Could you reproduce the text about supporting grieving parents word for word, from "Give a gift" up to and including "a meal train."?

:: Text block

Instead, here are a few suggestions for things you could say that I have found helpful. Just remember, everyone grieves differently.

“I am here however you need me to be.”

“Wow, your child is amazing. I would love to see a picture or hear more about them if you are comfortable sharing with me.”

“What can I do? Can I bring you dinner this week? Would Wednesday or Thursday work better for you?” We had so many people tell us to let them know if we needed anything. We were so deep in grief, we didn’t know what we needed. Also, we couldn’t sort out who truly wanted to help versus those who had no idea what else to say. Offering to do something specific shows that you truly want to help and also takes the pressure off the grieving parents to ask you for help.

Here is a list of things you can do that I also found helpful:

Give a gift certificate for housecleaning or food delivery. This is a great option if you do not live close to the family. Modern technology makes this simple. You can order almost any type of gift certificate online and send it to the grieving family’s email inbox.

Set up and organize a meal train.

Offer to do chores or yard work.

Babysit siblings while the parents have some time to work through grief and make funeral plans. Hopefully this goes without saying, but do this for free.

Just sit with them and let them cry while you hold their hand or cry with them.

::::
:: Raw data

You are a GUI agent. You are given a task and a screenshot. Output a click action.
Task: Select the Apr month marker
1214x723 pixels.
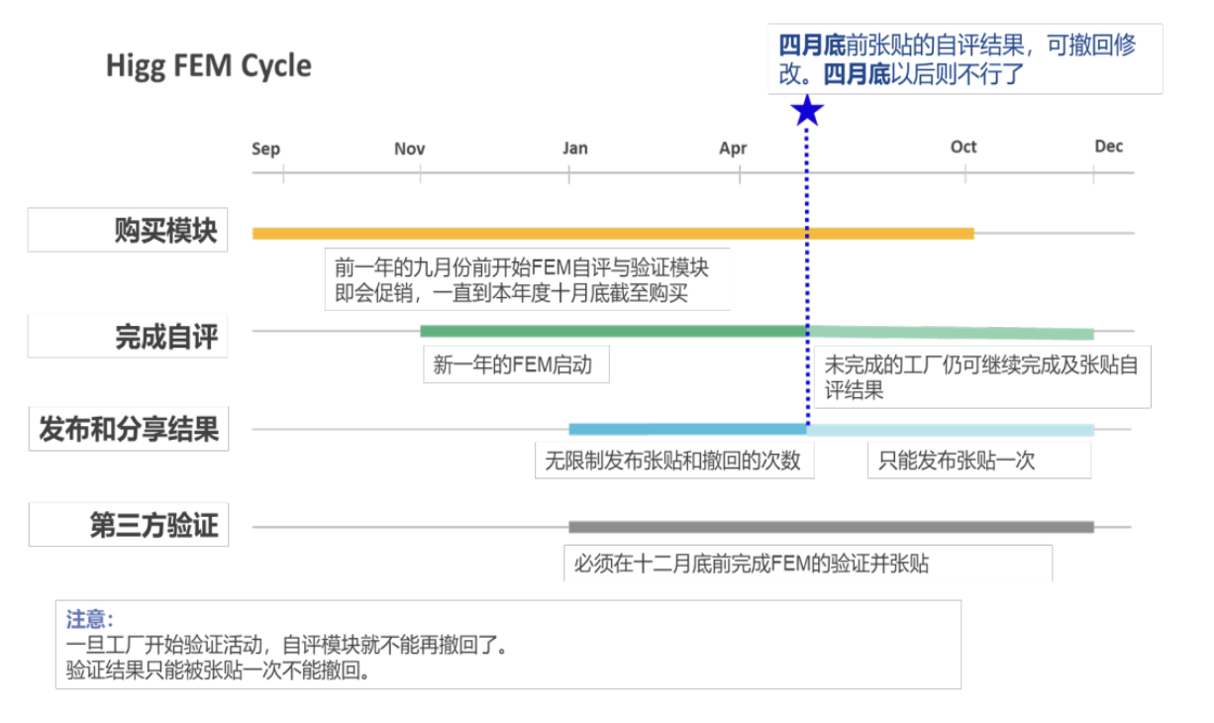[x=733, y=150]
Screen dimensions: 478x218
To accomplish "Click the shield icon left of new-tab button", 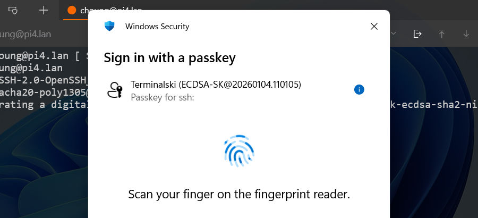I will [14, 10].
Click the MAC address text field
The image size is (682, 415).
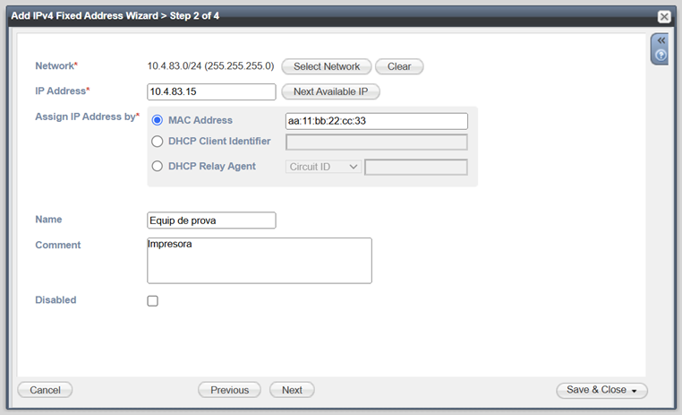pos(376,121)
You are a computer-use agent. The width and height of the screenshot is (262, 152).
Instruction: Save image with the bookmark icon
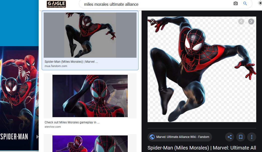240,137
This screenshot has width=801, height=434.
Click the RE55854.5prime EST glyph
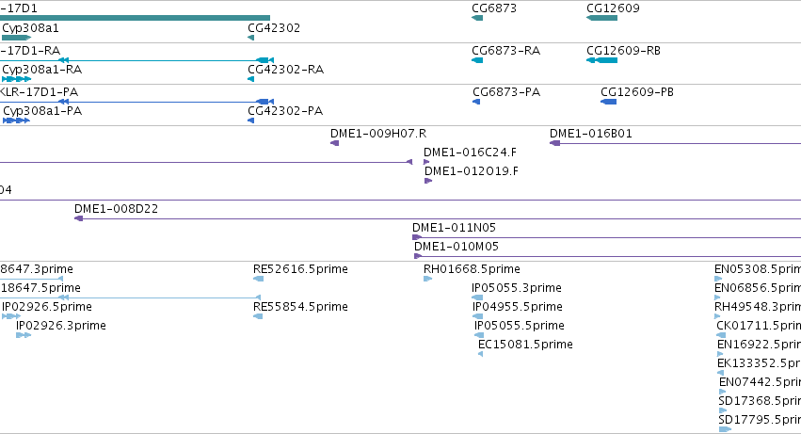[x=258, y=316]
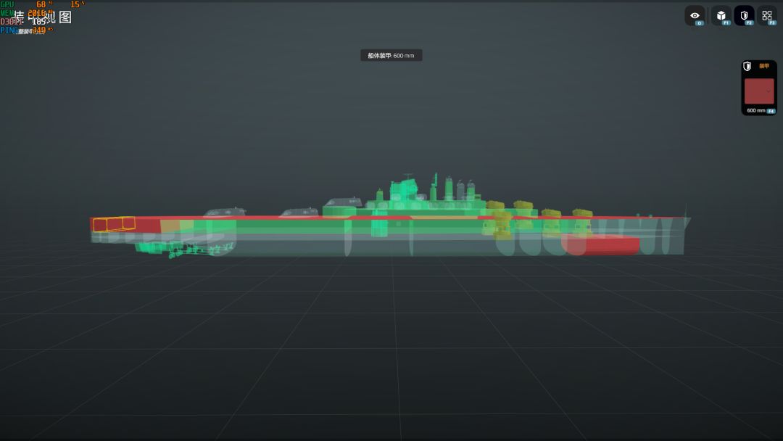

::::

_Exercise output_.
Give a gift certificate for housecleaning or food delivery. This is a great option if you do not live close to the family. Modern technology makes this simple. You can order almost any type of gift certificate online and send it to the grieving family’s email inbox.

Set up and organize a meal train.